Ceph 15.2 (Octopus): Running the object gateway daemon (RGW) on a Raspberry Pi 4

Introduction

I made a small ceph cluster from 3 low power x86_64 machines last year just for testing. I kinda want to use it more and I found that adding more nodes is a good way to distribute load around to achieve higher capacity(in my case).

I have stuck with low power x86 for a long time because:

  1. Electricity is expensive where I live
  2. x86 means guaranteed software compatibility with whatever I throw at it

Considering how the Pi4 only consumes about 3-4 watts on idle (as opposed to 8-12W on a low power PC), it seemed tempting to run ceph daemons here, as running cost will not be a problem.

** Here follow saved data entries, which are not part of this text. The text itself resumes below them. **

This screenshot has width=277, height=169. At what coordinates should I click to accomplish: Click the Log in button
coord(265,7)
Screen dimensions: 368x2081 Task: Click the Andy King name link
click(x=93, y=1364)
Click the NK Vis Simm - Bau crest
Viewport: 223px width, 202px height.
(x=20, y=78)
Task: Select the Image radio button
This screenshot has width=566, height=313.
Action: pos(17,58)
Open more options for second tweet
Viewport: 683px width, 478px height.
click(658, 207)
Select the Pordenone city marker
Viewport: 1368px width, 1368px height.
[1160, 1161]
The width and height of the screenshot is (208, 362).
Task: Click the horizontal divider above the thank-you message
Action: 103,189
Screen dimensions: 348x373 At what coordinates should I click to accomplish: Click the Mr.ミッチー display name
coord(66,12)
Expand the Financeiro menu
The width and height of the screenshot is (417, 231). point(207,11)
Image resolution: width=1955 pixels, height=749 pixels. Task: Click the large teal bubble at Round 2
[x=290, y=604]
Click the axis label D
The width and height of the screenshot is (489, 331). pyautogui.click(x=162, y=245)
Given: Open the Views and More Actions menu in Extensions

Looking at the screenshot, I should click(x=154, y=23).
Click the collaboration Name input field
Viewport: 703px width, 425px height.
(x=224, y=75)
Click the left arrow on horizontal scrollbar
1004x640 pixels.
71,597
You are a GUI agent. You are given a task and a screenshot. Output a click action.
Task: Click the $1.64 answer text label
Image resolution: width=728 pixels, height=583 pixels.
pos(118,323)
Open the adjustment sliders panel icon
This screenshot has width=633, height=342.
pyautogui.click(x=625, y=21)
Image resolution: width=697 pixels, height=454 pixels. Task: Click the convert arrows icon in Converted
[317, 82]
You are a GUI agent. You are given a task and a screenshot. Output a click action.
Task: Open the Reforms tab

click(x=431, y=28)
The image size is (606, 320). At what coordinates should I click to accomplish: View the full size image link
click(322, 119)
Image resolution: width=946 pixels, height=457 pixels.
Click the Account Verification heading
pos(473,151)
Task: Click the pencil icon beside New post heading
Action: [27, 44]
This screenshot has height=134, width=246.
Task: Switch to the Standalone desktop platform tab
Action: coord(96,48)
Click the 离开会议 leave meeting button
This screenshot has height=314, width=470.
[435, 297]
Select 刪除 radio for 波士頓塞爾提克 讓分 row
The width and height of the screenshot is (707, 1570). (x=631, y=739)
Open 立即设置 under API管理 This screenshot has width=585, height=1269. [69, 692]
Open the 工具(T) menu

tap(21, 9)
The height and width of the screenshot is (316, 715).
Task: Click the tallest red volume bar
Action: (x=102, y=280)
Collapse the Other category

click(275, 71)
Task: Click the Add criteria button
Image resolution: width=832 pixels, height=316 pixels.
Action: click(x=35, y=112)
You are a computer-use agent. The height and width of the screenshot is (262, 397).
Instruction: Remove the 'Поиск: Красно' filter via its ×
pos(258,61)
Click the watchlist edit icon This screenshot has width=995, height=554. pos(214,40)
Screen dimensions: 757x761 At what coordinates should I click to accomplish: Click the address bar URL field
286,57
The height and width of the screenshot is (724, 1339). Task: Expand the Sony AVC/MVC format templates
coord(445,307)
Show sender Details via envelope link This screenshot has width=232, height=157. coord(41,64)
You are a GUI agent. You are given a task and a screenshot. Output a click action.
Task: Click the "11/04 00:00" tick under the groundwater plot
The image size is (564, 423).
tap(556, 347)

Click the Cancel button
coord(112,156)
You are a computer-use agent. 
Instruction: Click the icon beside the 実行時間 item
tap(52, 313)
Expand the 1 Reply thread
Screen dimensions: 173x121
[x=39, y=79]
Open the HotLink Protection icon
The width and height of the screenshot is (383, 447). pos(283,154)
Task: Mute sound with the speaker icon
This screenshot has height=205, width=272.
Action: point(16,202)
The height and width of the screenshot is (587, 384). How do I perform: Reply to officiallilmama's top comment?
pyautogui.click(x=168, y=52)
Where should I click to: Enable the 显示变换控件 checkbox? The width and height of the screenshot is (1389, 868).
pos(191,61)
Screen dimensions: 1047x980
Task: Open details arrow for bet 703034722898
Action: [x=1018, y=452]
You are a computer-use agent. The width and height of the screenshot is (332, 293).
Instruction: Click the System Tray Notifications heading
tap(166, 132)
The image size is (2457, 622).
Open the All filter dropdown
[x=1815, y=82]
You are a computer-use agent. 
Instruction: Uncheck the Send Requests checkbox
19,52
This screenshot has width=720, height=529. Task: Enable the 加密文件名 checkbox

I am not worried about performance constraints though as my cluster runs on HDDs only (and I only have a gigabit network). The challenge I faced is that I am using Raspbian and it only ships ceph luminous, but I built my cluster around octopus.

Disclaimer

I am only sharing what worked for me. I am assuming you know what you are doing and that you have backups.

What you will need

  • Raspberry Pi 4 (I have the 4GB variant)
  • An existing cluster
  • Have your ceph.conf config set up at /etc/ceph like you did for the other nodes

Step 1: Update the firmware and kernel on the Pi

Run:

$ sudo rpi-update

Step 2: Use the 64-bit kernel

Open /boot/config.txt and locate the [pi4] section. Add arm_64bit=1 at the end. Mine looks like this:

[pi4]
# Enable DRM VC4 V3D driver on top of the dispmanx display stack
dtoverlay=vc4-fkms-v3d
max_framebuffers=2
arm_64bit=1

After you reboot you should see aarch64 come up under uname -a

$ alex@rpi4:~ $ uname -a
Linux rpi4 5.10.23-v8+ #1406 SMP PREEMPT Mon Mar 15 15:49:01 GMT 2021 aarch64 GNU/Linux

Step 3: Installing Docker

I managed to make ceph 15.2 work via the docker builds for arm64. Following the instructions from the docker website did not work for me. It only worked for me with an older, specific version of docker. Running the ff. command as root was what worked for me:

$ wget -qO- https://get.docker.com/ | sed 's/docker-ce/docker-ce=5:19.03.13~3-0~raspbian-buster/' | sh

You may need to restart the pi after.

Step 4: Running the container

Running the container from the ceph docs did not work. This is because it needs the --privileged arg passed with the docker run command. I have read online that this is caused by Debian having outdated libraries that block certain calls.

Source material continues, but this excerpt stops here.